TAS, in a press release, stated that the event organised by Assam Rifles and Manipur University offered valuable discussions on security, governance, reconciliation, and development.
While most seminar contributions were constructive, TAS categorically rejects the portrayal of Manipur as a “tri-ethnic State” of only Kuki, Naga, and Meitei, as wrongly stated by some in the first plenary session, it added.
Saying that this characterisation is factually false, historically indefensible, and politically destabilising, TAS said that the portrayal of Manipur as a “tri-ethnic State” also erases Manipur’s long recognized multi-ethnic reality and reduces a complex civilisational society into an administratively convenient but dangerous fiction.
TAS endorses Banita Naorem (IRS), who rightly affirmed Manipur’s multi-ethnic character and the need for accurate identification of indigenous communities of the State, it said but dubbing Manipur as a tri-ethnic State is misleading and is drawn from the colonial-era errors which has caused lasting harm and contributed significantly to the 2023 Manipur crisis, it said.
It called on all State institutions, especially defence personnel particularly Indian Army, academic and Government institutions and agencies to immediately abandon the reductive Kuki-Naga-Meitei framework in administration, recruitment and reservations (including Agniveer), data, entitlements and official discourse.
This artificial grouping breeds mistrust and undermines peace, it said.
Indigenous people of Manipur are Constitutionally recognised as Meitei, Meitei-Pangal, and Scheduled Tribes (ST), it said and added that the blanket use of “Kuki” for ST communities viz Thadou, Paite, Vaiphei, Hmar, Mizo, Simte, Gangte, Zou, Aimol, Kom, and others is unjust.
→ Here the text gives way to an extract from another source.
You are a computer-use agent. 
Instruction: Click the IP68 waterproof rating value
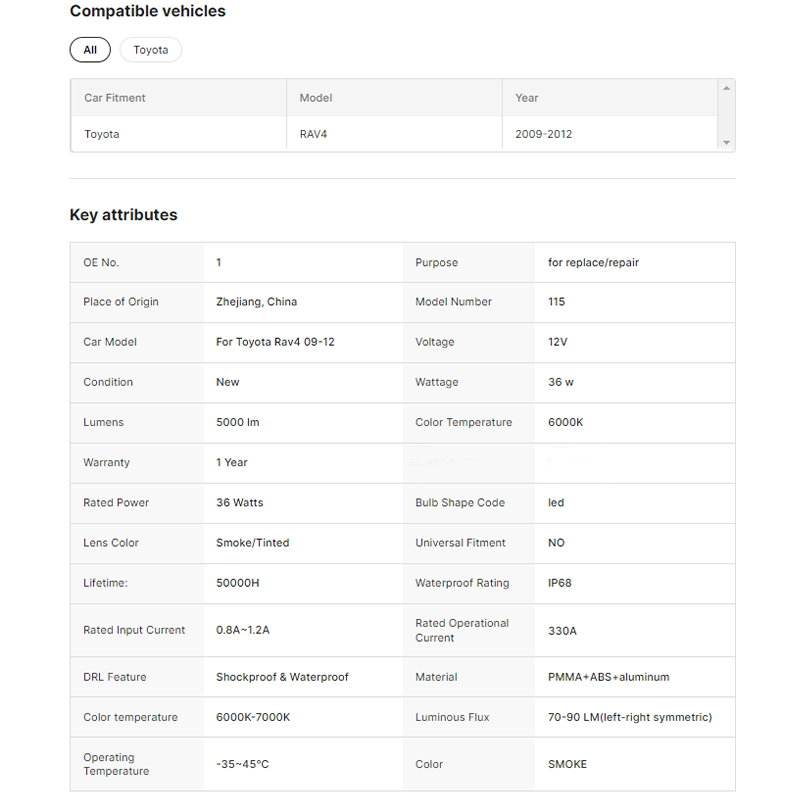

TAS said that these communities must be named precisely and respectfully.
There is no singular indigenous “Kuki” ethnic group in Manipur, it said and added that the administrative category “Any Kuki Tribes,” introduced in 2003 and recording only 28,342 people in the 2011 census, was created with inadequate ethnographic consultation.
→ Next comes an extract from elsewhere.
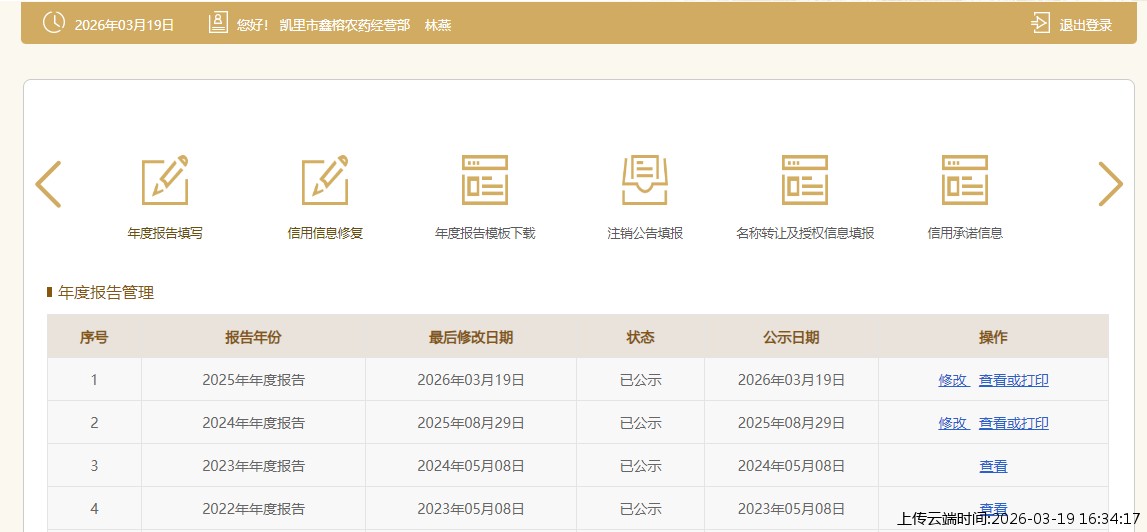
Task: Click the 年度报告模板下载 icon
Action: (x=485, y=181)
As a limited and procedurally flawed classification, it cannot override the self-identified ethnic identities of distinct indigenous communities such as Thadou and others nor justify homogenising historically diverse groups, TAS said.
Persistent mislabelling, whether from ignorance or deliberate disregard, risks legitimising radicalised Kuki narratives that fuel exclusion, instability, and violence, it added.
Misidentification is not a semantic issue; it is a core driver of conflict in Manipur, TAS said and urged policymakers, security forces, academia, and media to reject inaccurate labels, recognise Manipur’s true multi-ethnic nature, and support dialogue based on truth, mutual respect, and renunciation of violence and separatist rhetoric.
TAS said that Thadou people are committed to peace, coexistence, education, and Manipur’s shared progress.